Finding God in Suffering
            Psalm 13:1-6 “Lord, how long will You forget me? Forever? How long will You     hide Your face from me? How long will I store up anxious concerns within me,    agony in my mind ever day? How long will my enemy dominate me? Consider       me and answer, Lord my God. Restore brightness to my eyes; otherwise, I will sleep in death. My enemy will say, “I have triumphed over him,” and my foes will            rejoice because I am shaken. But I have trusted in Your faithful love; my heart   will rejoice in Your deliverance. I will sing to the Lord because He has treated me   generously.” (HCSB)
God never promised us a life without pain or anguish. This is something that is beyond clear in the Bible and makes me frustrated when people say, “How is your God so powerful and yet He lets all these terrible things happen to His people.” This world is full of suffering, but it is nothing compared for what is to come; yet it is a big deal? God never said we would have an amazing, perfect, and pain-free life. No, that was gone when Adam and Eve sinned in the garden.
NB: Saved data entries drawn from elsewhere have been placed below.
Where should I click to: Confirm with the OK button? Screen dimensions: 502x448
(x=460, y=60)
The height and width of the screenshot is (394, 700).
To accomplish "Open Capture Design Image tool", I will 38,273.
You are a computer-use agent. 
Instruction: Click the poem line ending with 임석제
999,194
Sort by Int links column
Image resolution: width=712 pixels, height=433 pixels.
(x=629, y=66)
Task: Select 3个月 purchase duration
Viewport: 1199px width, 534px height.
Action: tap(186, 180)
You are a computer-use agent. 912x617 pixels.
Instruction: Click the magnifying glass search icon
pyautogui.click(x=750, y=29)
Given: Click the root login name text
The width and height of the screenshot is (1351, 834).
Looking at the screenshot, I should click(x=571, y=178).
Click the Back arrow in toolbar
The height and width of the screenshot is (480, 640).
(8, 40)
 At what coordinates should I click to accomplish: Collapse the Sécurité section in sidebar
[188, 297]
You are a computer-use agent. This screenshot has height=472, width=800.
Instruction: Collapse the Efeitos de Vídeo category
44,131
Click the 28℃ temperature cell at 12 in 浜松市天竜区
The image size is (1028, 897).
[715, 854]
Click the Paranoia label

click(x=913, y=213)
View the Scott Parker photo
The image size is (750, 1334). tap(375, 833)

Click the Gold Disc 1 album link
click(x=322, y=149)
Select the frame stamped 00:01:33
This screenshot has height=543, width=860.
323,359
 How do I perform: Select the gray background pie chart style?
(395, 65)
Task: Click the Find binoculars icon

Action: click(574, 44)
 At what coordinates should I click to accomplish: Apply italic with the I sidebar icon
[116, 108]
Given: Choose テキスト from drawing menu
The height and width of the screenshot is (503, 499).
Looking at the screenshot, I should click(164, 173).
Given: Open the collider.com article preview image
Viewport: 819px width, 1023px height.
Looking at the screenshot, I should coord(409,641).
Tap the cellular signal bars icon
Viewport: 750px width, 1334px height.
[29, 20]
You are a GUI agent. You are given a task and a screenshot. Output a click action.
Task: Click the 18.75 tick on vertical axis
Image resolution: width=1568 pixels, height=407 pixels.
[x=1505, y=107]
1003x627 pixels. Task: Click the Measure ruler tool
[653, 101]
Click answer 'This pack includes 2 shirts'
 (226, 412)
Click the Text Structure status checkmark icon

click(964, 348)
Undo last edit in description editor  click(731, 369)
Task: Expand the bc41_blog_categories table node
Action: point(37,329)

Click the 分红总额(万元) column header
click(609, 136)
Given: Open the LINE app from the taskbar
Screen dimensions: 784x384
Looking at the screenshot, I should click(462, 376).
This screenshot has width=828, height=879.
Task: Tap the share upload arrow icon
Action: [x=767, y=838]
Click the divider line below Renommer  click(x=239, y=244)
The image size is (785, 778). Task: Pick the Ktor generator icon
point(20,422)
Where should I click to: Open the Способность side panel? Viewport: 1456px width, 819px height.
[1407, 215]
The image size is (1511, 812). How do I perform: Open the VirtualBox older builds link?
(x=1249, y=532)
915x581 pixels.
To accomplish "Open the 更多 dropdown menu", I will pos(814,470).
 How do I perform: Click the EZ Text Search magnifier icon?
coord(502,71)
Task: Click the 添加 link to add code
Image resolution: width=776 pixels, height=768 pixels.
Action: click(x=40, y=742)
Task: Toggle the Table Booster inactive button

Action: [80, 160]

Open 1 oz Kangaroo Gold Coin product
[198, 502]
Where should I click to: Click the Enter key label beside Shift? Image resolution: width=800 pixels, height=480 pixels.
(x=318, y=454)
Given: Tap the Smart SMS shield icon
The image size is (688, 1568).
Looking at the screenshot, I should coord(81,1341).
If anything He promised the opposite. The best part about it is that even though we feel alone or confused when we suffer God is there.
            This Psalm is about David. He cried out to God in pain looking for answers, but was not getting them. The best part about the Psalm is his response: “But I have trusted in Your faithful love; my heart will rejoice in Your deliverance. I will sing to the Lord because He traded me generously.” David was going through a terrible situation and He cried out to God for answers, but when he did not get the answers he wanted he did the complete opposite of what we do. He praised God and knew everything was going to be fine one day and that God was in control. We are not like David. Think about the last time you were in pain and called out to God; did you get mad or upset with Him because your prayers weren’t answered fast enough? We pray to God when we are in pain and when we don’t get what we want we blame God and yell at Him for not making our lives better. Can you believe that? Think about how naive that is, that we are that selfish to believe that God is not doing what we want.
            We have to understand and believe that He never leaves our side during times of tribulation. He is the Lord of lords, the King of Kings! Remember that He is in control and also remember this: God will turn everything for good. That does not mean there isn’t pain and terrible things in life. It just means that no matter how terrible, no matter how heart broken you are, God has a plan and it will be turned for good that is His promise. La Rochefoucauld said, “A great storm puts out a little fire, but it feeds a strong one.” God is putting you suffering so you will rely on Him and not yourself. He is making you grow closer to Him than you ever thought possible. You just have to be the one to do it. You can’t sit back and mope every day feeling like your life is over. I understand that suffering is a terrible thing and people have been through awful things in their life. You can grieve, but you must rely on God and not yourself to get you through it. Remember that your reward is not in this life; it is waiting for you in Heaven.
           
Finding God in Friendship

            1 Corinthians 12:12-14 “For even as the body is one and yet has many members, and all the members of the body, though they are many, are one body, so also is           Christ. For by one Spirit we were all baptized into one body, whether Jews or       Greeks, whether slaves or free, and we were all made to drink of one Spirit. For         the body is not one member, but many.” (NASB)
I believe that one of the most important things in life is friendship. You need to have a community of believers in your life. People to support you, people to be there for you in the good and bad times. Together, as a group of believers, you and your friends are one body. You need your friends and your friends need you. When one part of the body struggles the whole body will struggle. When a fellow believer suffers we should suffer with them; when they rejoice we should rejoice with them; when they grieve we should grieve with them; and when they praise God for something praise God with them! We are all one body and we need to act like it.
            I was texting my friend the other night and she said something that really stuck out to me. “Examine things from a different perspective: is this person in my life going to benefit my walk with Christ or hurt it, or am I going to benefit their walk with Christ or hurt it. If there is even a slight possibility of them hurting your walk or you hurting theirs, you just need to get out of the situation. God will always give a way out of the situation you just have to find it.” You see, when we need answers we don’t usually go to God first. Who do we go to? Those closest to us: our friends and family. Obviously we need to always look to God for an answer, but God can give us answers in many ways. I believe that the reason those people are in our lives is because God is giving us answers through them. God is everywhere, He sees everything, and He knows everything. When we wait on Him an answer will come to us. But if we are impatient He will find other ways to give you an answer. Having a close relationship with a friend is one of the most important things you can have in your life. Someone you can rely on and someone who will be there for you.

Finding God in Change

            John 13:7 “Jesus answered and said to him, ‘What I do you do not realize now,     but you will understand hereafter.’” (NASB)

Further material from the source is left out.